### Task requirements
Please copy the data below line for line, with no changes.

====== Data for review ======

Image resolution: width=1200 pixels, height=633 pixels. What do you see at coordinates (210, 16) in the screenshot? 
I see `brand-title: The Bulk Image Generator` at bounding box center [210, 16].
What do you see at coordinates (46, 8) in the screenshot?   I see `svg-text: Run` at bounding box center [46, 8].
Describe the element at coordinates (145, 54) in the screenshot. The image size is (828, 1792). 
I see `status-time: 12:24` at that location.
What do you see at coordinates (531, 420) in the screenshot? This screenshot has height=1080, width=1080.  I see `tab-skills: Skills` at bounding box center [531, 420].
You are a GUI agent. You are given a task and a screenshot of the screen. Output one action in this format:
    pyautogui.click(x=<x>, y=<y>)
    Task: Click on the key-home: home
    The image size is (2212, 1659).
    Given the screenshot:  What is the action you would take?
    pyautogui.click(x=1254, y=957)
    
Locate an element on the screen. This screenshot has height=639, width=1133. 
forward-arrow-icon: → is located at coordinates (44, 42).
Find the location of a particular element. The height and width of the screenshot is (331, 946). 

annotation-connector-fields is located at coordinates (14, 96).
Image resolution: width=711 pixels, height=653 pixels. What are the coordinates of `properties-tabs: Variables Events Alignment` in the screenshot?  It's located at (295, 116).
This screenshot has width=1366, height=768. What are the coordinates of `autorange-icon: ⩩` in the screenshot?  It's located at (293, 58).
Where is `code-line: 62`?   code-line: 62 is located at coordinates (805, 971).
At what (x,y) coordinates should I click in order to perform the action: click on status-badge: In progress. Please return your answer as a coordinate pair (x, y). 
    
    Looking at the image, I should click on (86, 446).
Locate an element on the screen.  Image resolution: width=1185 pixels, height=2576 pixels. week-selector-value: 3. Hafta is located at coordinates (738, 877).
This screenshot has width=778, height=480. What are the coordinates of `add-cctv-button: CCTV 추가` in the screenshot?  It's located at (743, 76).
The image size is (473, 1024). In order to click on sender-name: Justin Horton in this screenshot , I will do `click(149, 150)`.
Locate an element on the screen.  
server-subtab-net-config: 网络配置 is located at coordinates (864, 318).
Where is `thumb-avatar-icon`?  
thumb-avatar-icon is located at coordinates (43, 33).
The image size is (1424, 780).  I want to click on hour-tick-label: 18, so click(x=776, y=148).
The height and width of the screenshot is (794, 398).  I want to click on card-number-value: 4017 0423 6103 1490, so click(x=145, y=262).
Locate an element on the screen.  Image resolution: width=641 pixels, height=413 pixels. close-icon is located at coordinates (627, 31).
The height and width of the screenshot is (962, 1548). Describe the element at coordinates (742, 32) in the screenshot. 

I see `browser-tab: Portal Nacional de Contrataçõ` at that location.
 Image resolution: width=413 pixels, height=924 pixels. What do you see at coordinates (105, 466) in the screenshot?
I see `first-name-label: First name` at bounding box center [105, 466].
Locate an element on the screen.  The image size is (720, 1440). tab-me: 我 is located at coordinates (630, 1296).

======

### Written answer
Image resolution: width=1200 pixels, height=633 pixels. What do you see at coordinates (210, 16) in the screenshot? 
I see `brand-title: The Bulk Image Generator` at bounding box center [210, 16].
What do you see at coordinates (46, 8) in the screenshot?   I see `svg-text: Run` at bounding box center [46, 8].
Describe the element at coordinates (145, 54) in the screenshot. The image size is (828, 1792). 
I see `status-time: 12:24` at that location.
What do you see at coordinates (531, 420) in the screenshot? This screenshot has height=1080, width=1080.  I see `tab-skills: Skills` at bounding box center [531, 420].
You are a GUI agent. You are given a task and a screenshot of the screen. Output one action in this format:
    pyautogui.click(x=<x>, y=<y>)
    Task: Click on the key-home: home
    The image size is (2212, 1659).
    Given the screenshot:  What is the action you would take?
    pyautogui.click(x=1254, y=957)
    
Locate an element on the screen. This screenshot has height=639, width=1133. 
forward-arrow-icon: → is located at coordinates (44, 42).
Find the location of a particular element. The height and width of the screenshot is (331, 946). 

annotation-connector-fields is located at coordinates (14, 96).
Image resolution: width=711 pixels, height=653 pixels. What are the coordinates of `properties-tabs: Variables Events Alignment` in the screenshot?  It's located at (295, 116).
This screenshot has width=1366, height=768. What are the coordinates of `autorange-icon: ⩩` in the screenshot?  It's located at (293, 58).
Where is `code-line: 62`?   code-line: 62 is located at coordinates (805, 971).
At what (x,y) coordinates should I click in order to perform the action: click on status-badge: In progress. Please return your answer as a coordinate pair (x, y). 
    
    Looking at the image, I should click on (86, 446).
Locate an element on the screen.  Image resolution: width=1185 pixels, height=2576 pixels. week-selector-value: 3. Hafta is located at coordinates (738, 877).
This screenshot has width=778, height=480. What are the coordinates of `add-cctv-button: CCTV 추가` in the screenshot?  It's located at (743, 76).
The image size is (473, 1024). In order to click on sender-name: Justin Horton in this screenshot , I will do `click(149, 150)`.
Locate an element on the screen.  
server-subtab-net-config: 网络配置 is located at coordinates (864, 318).
Where is `thumb-avatar-icon`?  
thumb-avatar-icon is located at coordinates (43, 33).
The image size is (1424, 780).  I want to click on hour-tick-label: 18, so click(x=776, y=148).
The height and width of the screenshot is (794, 398).  I want to click on card-number-value: 4017 0423 6103 1490, so click(x=145, y=262).
Locate an element on the screen.  Image resolution: width=641 pixels, height=413 pixels. close-icon is located at coordinates (627, 31).
The height and width of the screenshot is (962, 1548). Describe the element at coordinates (742, 32) in the screenshot. 

I see `browser-tab: Portal Nacional de Contrataçõ` at that location.
 Image resolution: width=413 pixels, height=924 pixels. What do you see at coordinates (105, 466) in the screenshot?
I see `first-name-label: First name` at bounding box center [105, 466].
Locate an element on the screen.  The image size is (720, 1440). tab-me: 我 is located at coordinates (630, 1296).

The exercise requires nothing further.